Rentenreform
Auch Sozialverband VdK fordert von Koalition Nachbesserungen

Nach der Kritik mehrerer ostdeutscher CDU-Ministerpräsidenten an den Rentenplänen der Koalition hat auch der Sozialverband VdK Nachbesserungen gefordert.

    Eine Frau, Verena Bentele, sitzt und lächelt. Sie trägt einen roten Pullover und hat blonde Haare.
    Verena Bentele ist Präsidentin des VdK mit rund zwei Millionen Mitgliedern. (picture alliance / Eibner-Pressefoto / Heike Feiner)
    VdK-Präsidentin Bentele sagte der "Rheinischen Post", die Pläne für die Abschaffung der abschlagsfreien Rente nach 45 Jahren stießen Menschen vor den Kopf, die lange gearbeitet und eingezahlt hätten. Diese Menschen hätten sich ihren Ruhestand redlich verdient. Darüber hinaus sei der Akku bei vielen einfach leer.
    Zuvor hatten die CDU-Ministerpräsidenten Sachsens, Sachsen-Anhalts und Thüringens gefordert, auf die geplante Abschaffung der abschlagsfreien Rente nach 45 Beitragsjahren zu verzichten.
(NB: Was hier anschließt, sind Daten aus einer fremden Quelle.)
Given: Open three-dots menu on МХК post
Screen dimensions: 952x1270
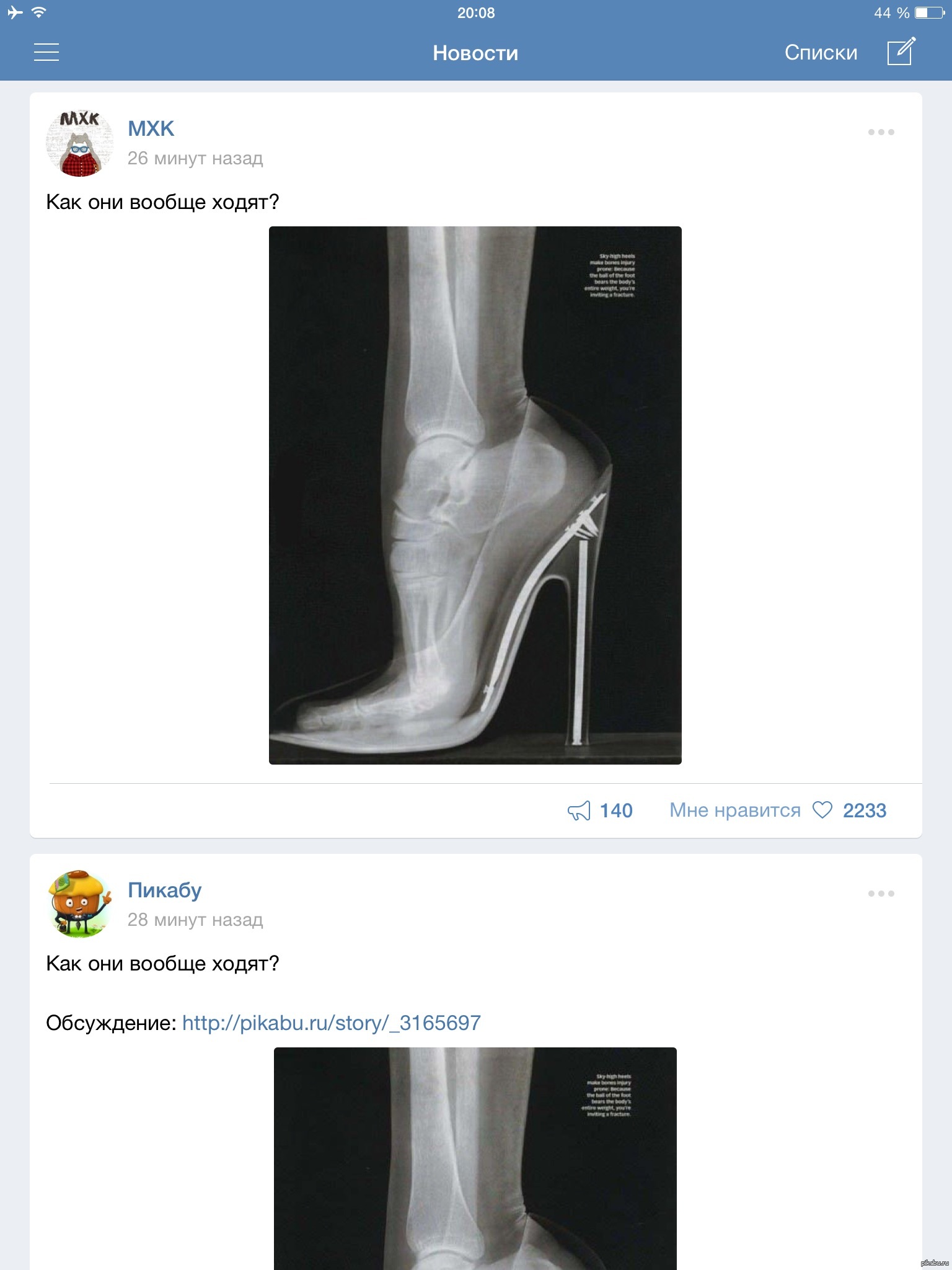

Dafür erhielten sie auch Zuspruch von Mecklenburg-Vorpommerns Ministerpräsidentin Schwesig von der SPD.
    Das Aus für die sogenannte Rente mit 63 ist Teil einer ganzen Reihe von Empfehlungen, die von der Rentenkommission im Auftrag der Koalition erarbeitet wurden. Bundeskanzler Merz will das Paket ebenso wie die SPD-Führung möglichst eins zu eins umsetzen.
    Diese Nachricht wurde am 01.08.2026 im Programm Deutschlandfunk gesendet.